§ Source text:
------
- Born: Thomas Leycester Poulton 3 February 1897 Wimbledon, London, England
- Died: 1 April 1963 (aged 66) United Kingdom
- Occupations: Illustrator and artist

= Tom Poulton =

British artist (1897–1963)

Thomas Leycester Poulton (1897–1963) was a British magazine and medical illustrator who provided artwork for a range of publications including the British Journal of Surgery and The Radio Times. After his death it was discovered that he had also secretly produced hundreds of sketches and finished drawings of men and women engaged in a wide range of uninhibited sexual activity. In the 1990s and 2000s many of these were collected and made available to the public by publishing houses specialising in erotic art.

==Early life==
Poulton was born in Wimbledon on 3 February 1897. His father, Thomas Hill Mortimer Poulton (a civil servant), died in 1899 when Tom was 2. Tom was educated at Monkton Combe School (Junior School and Senior School), outside Bath in Somerset. In 1914 he won a scholarship to Slade School of Fine Art in Bloomsbury, Central London where he was taught by renowned artist and teacher Henry Tonks. At the Slade he met student Edith Kibblewhite whom he married in 1923 and with whom he had children (Alethea in 1924, Celia in 1927). Edith later became known as the acclaimed lutenist Diana Poulton.

==Career==
Poulton was commissioned to produce artwork for many magazines and books including, for Nonesuch Press, new versions of A Plurality of Worlds by Fontenelle and Isaac Walton's The Compleat Angler. He worked almost entirely with a soft pencil but occasionally used pen and ink.
------
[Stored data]
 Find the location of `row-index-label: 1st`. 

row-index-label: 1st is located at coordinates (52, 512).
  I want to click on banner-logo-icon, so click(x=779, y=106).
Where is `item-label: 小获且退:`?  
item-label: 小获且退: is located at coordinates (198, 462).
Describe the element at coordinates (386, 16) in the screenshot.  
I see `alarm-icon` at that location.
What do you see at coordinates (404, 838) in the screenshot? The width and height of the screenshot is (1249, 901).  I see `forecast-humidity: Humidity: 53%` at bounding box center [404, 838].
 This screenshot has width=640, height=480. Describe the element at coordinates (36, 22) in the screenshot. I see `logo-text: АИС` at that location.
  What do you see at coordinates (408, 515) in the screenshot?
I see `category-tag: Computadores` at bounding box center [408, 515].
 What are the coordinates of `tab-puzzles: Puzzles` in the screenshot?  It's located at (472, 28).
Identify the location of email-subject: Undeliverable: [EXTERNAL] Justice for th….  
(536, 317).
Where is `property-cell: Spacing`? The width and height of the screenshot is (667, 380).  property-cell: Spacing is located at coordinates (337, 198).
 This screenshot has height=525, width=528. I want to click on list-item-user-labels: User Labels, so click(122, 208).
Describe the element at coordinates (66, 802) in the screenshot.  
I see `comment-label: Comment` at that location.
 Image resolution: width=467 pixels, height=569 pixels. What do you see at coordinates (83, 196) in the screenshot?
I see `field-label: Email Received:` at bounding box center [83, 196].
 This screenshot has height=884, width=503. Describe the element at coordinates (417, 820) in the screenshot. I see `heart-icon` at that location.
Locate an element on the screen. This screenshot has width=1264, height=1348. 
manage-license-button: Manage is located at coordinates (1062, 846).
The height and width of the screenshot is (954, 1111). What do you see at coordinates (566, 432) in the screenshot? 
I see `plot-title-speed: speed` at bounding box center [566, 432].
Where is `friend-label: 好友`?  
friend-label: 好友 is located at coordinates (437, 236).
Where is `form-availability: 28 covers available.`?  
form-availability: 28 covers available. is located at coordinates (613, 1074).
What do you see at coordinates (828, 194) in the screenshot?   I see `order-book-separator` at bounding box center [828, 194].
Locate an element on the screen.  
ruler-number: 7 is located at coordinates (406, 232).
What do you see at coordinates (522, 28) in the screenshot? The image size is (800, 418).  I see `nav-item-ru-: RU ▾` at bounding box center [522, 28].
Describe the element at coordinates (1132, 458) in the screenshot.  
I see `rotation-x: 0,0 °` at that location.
------
§ Work instruction:
Pick up the biographical article on Tom Poulton after its final sentence and continue writing it.

§ Reply to the exercise:
The 1939 Register of England & Wales shows Poulton and his wife Edith living in Heyshott in Surrey. He describes himself as a 'black and white artist and art teacher' and also gives his First World War service as a Lieutenant in the special reserve of the Royal Artillery (demobbed in 1920).

For a time he was employed as a cartographer for the Ministry of Defence.

==Personal life and erotica==
Whilst stationed in Khajuraho, India, Poulton came into contact with the Kama Sutra, which prompted a fascination with erotic art. [reference required] During his lifetime he produced many erotic drawings, usually on commission from various patrons, notably playboy yachtsman Beecher Moore, who sold a large collection of Poulton's work in the early 1990s.[reference required] His erotica is very much of its time; the clothing is very clearly from the 1940s and 50s and the pictures are characterised by an exuberance and joie de vivre on the part of the participants which arguably sets him apart from many other artists in the genre.

Throughout his life he kept all of his erotic work secret for fear that it would be seized and he would be arrested by the police.[reference required]

He lived in Soho, London, for many years and was a member of the Double Crown Club. In later life he lived at 13 Handel Mansions in Holborn, Camden.[reference required]

==Bibliography==

- Maclean, Jamie, The Secret Art of an English Gentleman: Tom Poulton (Cologne: Taschen, 2006, ISBN 3-8228-3062-3)
- Poulton, Tom, An artists secret sketchbook (London: The Erotic Print Society, 1999, ISBN 1-898998-11-6)
- Maclean, Jamie, Tom Poulton: The Lost Drawings (London: The Erotic Print Society, 2000, ISBN 978-1-898998-23-5)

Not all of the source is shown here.